No. The numbers don't work. A typical apple picker (the most labor intense/apple part of the work) can do 1000 lb/hour [1]
So even if you had to pay domestic workers $30/hour, and you could pay migrants nothing, that still only comes to charging 3 cents a pound more. Not $8.
It makes me wonder to what extent migrant labor features in the other parts of that apple's value chain, though.
Much of the price of that apple comes from the farmhands who loaded the truck, the truckdriver who drove it, the gas that the truck burned, the warehouse that stored it, the shopkeeper that stocked it, and the cashier that sold it. I don't know the prevalence of migrant workers in each of those industries - but looking around, I'd guess that lots of cashiers, lots of farmhands, and maybe a few truckdrivers and gas station attendants are also immigrants. If you had to pay them $30-40/hour, would the apple still cost a dollar?
Only a few of those are labor cost issues, and most of those are not typically migrant labor (truck drivers and grocery employees). That leaves the truck loaders, which is much less work per apple than picking.
Point being, this "$10/lb" is extreme exaggeration.
Now, it's probably true that orchard owners would love the free 3 cents a pound (or 2, or 1). And they're not going to leave money on the table when others can get away with hiring cheaper illegal labor. But the idea that apples have to be that much more expensive is pushing it.
I'd love to see a formal study on how often Americans "go out" for food rather than buy from a grocery and cook it themselves. In Scandinavia, the cost difference between eating-in and going-out is much, much larger than here in the USA.
how many apples per hour does a worker pick? If you paid a worker an extra $20/hour you don't get $10/apple at the store unless the worker only picks two apples an hour, now, does it?
Not paying farm workers acceptable salaries otherwise things at the grocery store will cost 5x don't seem to pass the math smell test...
> And a system that can be "sucked dry" has a design flaw which should be rectified anyway.
This is politics not engineering. Flaws are part of the design. Every flaw is designed to appease one group or another. Restricting access on any arbitrary basis would lead to calls of racism, xenophobia, class warfare, etc.
> Interview farmers in the south and ask them how many American born workers are willing to even take many farm jobs.

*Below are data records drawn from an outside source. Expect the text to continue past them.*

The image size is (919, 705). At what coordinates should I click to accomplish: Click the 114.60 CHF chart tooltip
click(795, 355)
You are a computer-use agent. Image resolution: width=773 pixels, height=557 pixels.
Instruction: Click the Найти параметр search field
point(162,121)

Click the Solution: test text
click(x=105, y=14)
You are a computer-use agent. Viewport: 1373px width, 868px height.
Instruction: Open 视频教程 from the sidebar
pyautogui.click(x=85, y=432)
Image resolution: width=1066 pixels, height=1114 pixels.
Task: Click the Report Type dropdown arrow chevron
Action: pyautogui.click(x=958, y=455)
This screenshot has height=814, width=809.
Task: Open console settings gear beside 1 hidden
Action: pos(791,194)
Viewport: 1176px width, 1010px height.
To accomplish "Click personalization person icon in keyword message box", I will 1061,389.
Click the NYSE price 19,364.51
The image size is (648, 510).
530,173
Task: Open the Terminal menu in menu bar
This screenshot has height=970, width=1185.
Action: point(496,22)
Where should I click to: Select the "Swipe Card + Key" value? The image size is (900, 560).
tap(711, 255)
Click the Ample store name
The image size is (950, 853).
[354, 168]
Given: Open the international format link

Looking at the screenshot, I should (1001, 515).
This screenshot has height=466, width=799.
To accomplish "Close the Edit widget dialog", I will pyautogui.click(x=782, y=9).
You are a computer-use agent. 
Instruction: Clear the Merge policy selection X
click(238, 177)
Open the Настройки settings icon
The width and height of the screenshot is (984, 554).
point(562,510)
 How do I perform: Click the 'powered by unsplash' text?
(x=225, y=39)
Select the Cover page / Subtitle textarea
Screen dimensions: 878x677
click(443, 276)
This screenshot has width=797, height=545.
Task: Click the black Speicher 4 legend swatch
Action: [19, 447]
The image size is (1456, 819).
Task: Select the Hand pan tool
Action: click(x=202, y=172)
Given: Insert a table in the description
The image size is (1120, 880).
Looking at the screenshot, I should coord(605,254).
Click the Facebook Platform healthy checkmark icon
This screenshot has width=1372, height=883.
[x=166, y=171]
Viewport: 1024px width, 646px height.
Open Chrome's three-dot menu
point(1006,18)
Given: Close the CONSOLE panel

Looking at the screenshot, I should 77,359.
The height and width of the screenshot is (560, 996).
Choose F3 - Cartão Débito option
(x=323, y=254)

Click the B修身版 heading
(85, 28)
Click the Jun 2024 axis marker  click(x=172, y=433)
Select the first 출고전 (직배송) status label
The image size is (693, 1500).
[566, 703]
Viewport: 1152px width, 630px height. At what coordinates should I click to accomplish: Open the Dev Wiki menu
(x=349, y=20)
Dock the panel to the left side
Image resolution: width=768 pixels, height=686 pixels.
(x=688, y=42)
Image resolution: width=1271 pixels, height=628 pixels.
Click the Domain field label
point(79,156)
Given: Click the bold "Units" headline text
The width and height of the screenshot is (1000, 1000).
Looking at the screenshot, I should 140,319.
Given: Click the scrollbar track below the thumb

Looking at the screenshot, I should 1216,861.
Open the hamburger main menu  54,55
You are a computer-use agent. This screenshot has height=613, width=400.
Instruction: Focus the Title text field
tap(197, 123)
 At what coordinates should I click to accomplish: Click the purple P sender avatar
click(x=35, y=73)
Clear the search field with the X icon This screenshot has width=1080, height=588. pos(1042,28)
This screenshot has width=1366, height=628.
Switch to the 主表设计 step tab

Working hard is not the issue. Working in the heat is not the issue. Plenty of American citizens do that. The issue is of pay. Southern farmers can not afford to pay above minimum wage which is why they sometimes resort to hiring illegal immigrants or prisoners.
Why can't they pay more than minimum? Because they're competing against border states, like California, who have: illegal immigrants working below minimum wage, large economies with well developed public infrastructure, and the greater take of federal and state subsidies.
They are also competing with other countries that might be better equipped to produce those goods (e.g. Chile might have cheaper labor, and better water/soil/climate) for some types of fruits.
Without subsidies or this cheap labor, a lot of agr. would cease to be profitable.
It's funny how the left is all about living wages except when illegal aliens are involved. Evidently, near-slavery is acceptable for these people. If we didn't have them, wages would rise, and Americans would in fact perform these jobs.
It's notable also that some of the worst-affected Americans happen to be black, and that wealthy liberals aren't hiring black housekeepers. It's as if there might be some fear of certain Americans, so we find foreigners to hire instead.
That sounds like a grossly inaccurate generalization to me. A lot of "illegal immigrants" are an absolutely essential part of the economy, performing jobs like picking oranges in the Florida heat/humidity, doing roofing work, washing dishes, etc. Interview farmers in the south and ask them how many American born workers are willing to even take many farm jobs.
These people most definitely are not "sucking the system dry". And a system that can be "sucked dry" has a design flaw which should be rectified anyway.